About this exercise »
From the entries below, copy out every line with "agent" in it.

=== Study material ===

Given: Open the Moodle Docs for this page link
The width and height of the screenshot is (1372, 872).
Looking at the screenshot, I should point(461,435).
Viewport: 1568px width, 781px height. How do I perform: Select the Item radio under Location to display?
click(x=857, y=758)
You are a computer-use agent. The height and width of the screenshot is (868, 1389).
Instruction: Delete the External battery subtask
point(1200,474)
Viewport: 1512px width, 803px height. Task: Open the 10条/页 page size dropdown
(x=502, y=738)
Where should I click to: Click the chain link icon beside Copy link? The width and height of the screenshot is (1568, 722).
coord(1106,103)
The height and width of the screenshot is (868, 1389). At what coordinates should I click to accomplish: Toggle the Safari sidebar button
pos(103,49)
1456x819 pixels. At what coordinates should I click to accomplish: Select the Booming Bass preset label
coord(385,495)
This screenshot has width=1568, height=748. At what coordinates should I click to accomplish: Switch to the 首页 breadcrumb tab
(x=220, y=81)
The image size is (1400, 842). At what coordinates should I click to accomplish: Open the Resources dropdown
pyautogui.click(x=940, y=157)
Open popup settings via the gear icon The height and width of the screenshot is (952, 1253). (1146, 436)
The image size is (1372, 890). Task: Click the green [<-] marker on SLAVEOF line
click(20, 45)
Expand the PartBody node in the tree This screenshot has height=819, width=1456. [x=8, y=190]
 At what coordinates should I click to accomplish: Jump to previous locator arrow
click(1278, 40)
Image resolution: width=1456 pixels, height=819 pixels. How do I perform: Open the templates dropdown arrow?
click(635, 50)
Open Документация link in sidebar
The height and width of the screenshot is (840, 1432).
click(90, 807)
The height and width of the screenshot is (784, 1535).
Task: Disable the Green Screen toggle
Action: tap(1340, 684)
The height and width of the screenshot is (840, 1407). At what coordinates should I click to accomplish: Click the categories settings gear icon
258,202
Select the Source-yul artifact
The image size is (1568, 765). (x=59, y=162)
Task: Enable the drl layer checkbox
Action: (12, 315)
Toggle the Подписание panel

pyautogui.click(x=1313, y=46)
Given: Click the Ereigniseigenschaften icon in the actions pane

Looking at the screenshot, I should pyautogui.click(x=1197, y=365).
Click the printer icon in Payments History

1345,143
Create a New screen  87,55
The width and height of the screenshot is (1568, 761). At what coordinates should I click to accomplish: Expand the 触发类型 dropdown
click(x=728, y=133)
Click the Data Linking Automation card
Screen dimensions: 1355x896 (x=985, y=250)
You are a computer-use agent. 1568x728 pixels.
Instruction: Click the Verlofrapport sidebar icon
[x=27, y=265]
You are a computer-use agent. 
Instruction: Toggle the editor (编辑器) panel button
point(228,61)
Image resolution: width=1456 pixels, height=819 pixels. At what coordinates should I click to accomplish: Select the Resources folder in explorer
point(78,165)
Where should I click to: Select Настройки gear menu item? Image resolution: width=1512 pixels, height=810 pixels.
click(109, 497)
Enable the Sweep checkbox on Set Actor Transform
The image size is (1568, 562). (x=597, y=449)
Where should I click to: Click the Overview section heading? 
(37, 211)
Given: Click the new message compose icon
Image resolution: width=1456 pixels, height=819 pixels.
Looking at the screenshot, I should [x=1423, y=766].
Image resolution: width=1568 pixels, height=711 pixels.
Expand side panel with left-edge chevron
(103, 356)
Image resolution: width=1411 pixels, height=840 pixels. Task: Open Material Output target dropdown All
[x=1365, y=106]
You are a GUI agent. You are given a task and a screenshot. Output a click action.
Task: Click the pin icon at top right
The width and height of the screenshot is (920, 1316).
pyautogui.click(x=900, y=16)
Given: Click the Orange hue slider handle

===

Reply »
You are a computer-use agent. The height and width of the screenshot is (868, 1389).
You are a computer-use agent. 1568x728 pixels.
You are a computer-use agent. 
You are a GUI agent. You are given a task and a screenshot. Output a click action.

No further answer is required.